# Treadmill?



## HoosierShadow

Hi Everyone, okay, so a friend is giving my kids a tredmill to use to help exercise their goats, really awesome of them to do! With my kids showing more babies this year, it's hard to get them all a decent workout sometimes, so this will really help.

I have lots of questions.

This would be for wethers, does and bucks.

1. Anyone have pictures on how you made your frame around the treadmill? 

2. What is the best way to teach them to start running on a treadmill? 
How long do you have them run? I know it's not a 'race' just to have a slow, steady pace.

3. Do you work them every day on the treadmill or every other day? 

4. How soon before the first show do you start working your wether on a treadmill? 

Thanks for any help.


----------



## crazygoatlady_inthemaking

This is the treadmill^

We tie them and feed them as they walk to train them to walk on it. We do this for a a week or so until they get the hang of it and then start to exercise. For exercising.. Make it where they are standing on their back legs with their front legs on a board or something a little higher than their back legs so they only walk with their back legs. We make them walk as fast as they can on their back legs for 90 seconds and then take them off. We do that every night for a week or two and them turn the goat around so they are doing the same thing as before but walking on their back legs backwards and do the 90 seconds and then take them off every day an it packs on the muscle!

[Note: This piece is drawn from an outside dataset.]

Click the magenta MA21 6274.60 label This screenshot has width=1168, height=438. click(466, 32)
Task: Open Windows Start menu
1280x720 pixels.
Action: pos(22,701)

We do the exercises usually everyday but usually have one or two off days to give them a break.

Running them makes them leaner and doesn't work as well for gaining muscle.

We get our goats as fat as we can and then about a month or two before the first show we start the exercising process.

Hope that helps!


----------



## HoosierShadow

Thanks it does help a lot! I appreciate it!  

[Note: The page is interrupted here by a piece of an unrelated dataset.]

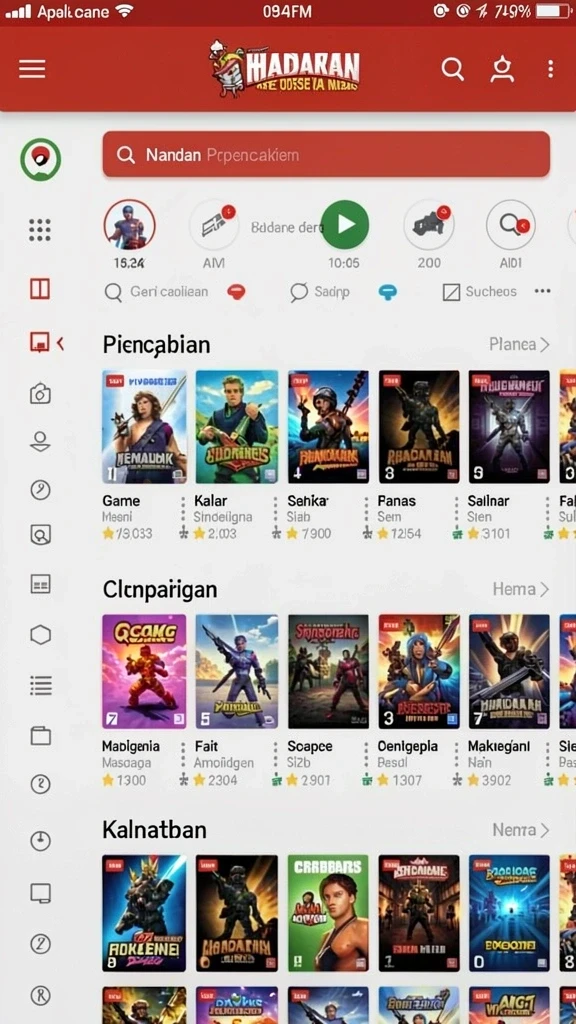Toggle the Sucheos checkbox filter
This screenshot has width=576, height=1024.
pos(479,292)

For exercise in the past, my kids walked them on their hind legs, has worked well for them, so this makes sense. It's funny watching them though, looks like they are dancing lol, they walk the goats forward and backward. Treadmill training will certainly help on days when we don't have a lot of time, and will hopefully help with their breeding goats to keep them healthy. 

I am going to see if I can pick the treadmill up in the next week and get it set up.


----------



## crazygoatlady_inthemaking

No problem glad i could help!


----------



## HoosierShadow

We picked up a treadmill from a friend yesterday. It's a smaller one, not as long. I'm anxious to get some framing done on it tomorrow, and slowly start having the kids work their goats on it with my supervision. should be....interesting.

Now the thing is, IMO it doesn't go real slow, it's okay, but I am worried it may be too fast for them to use backwards? Instead, I think we'll have the kids use the treadmill for running/exercise, but also have them walk them by hand on their back legs backwards afterwards.


----------



## crazygoatlady_inthemaking

When we walk them backward we try to get them to go as fast as they can which isn't running speed usually like a fast walk speed so i don't think it would be too fast for them!


----------



## HoosierShadow

They boys are working 10-15 minutes a day on the treadmill. We made a box that goes around the front of them, and wood for their front feet to stand on so they are walking with their hind legs only. Started feeding them on the treadmill while they work, and it's been great so far! They generally walk right up there, and all we have to do is tie them and turn it on. They do great, usually about the last 1-2 minutes they start wanting to back up/wanting to stop, so we have to take up any slack in the halter lead so they keep their rhythm & front feet in place, but otherwise they can generally move their head.

My son's wether is still really 'flabby' in the midsection <like me lol>, I'm going to have him start walking him backwards on his hind legs, and try to figure out a way to run a few sprints with him a few times.


----------



## HoosierShadow

Ok, so here is some video of the boys from about a week ago, just got a chance to post on youtube tonight.
I will try to get better video tomorrow, as it was late evening and it was getting dark.

Right now I generally put the kids wethers on the treadmill in the morning <they are at school> that away in the afternoon they can work with them, hand walk them and they walk with them on their hind legs <looks like they are dancing>.

The boys are on for 10 minutes, they eat as much grain as they want. They do great, although the last 1-2 minutes they start getting a little cranky, so we just encourage them to keep going.

They are tied to a pallet loosely, and have a fence feeder mounted on it.

This is my son's 'wide' wether, haha... We love this boy, he is such a sweetheart. I honestly think we should have kept him a commercial buck...





My daughters wether - he's walking a little faster in this video than we usually have them walk.






We don't expect any prize winning goats from this, but want them to be healthy & fit  
We opted not to do a full body workout, because I'd heard stories of goats tripping, falling, or throwing themselves down and hurting themselves - that would definitely be our luck!
I feel the boys are doing very well with this, and I still want my kids hand exercising them  
Once school is out they will have more time to spend with their boys.


----------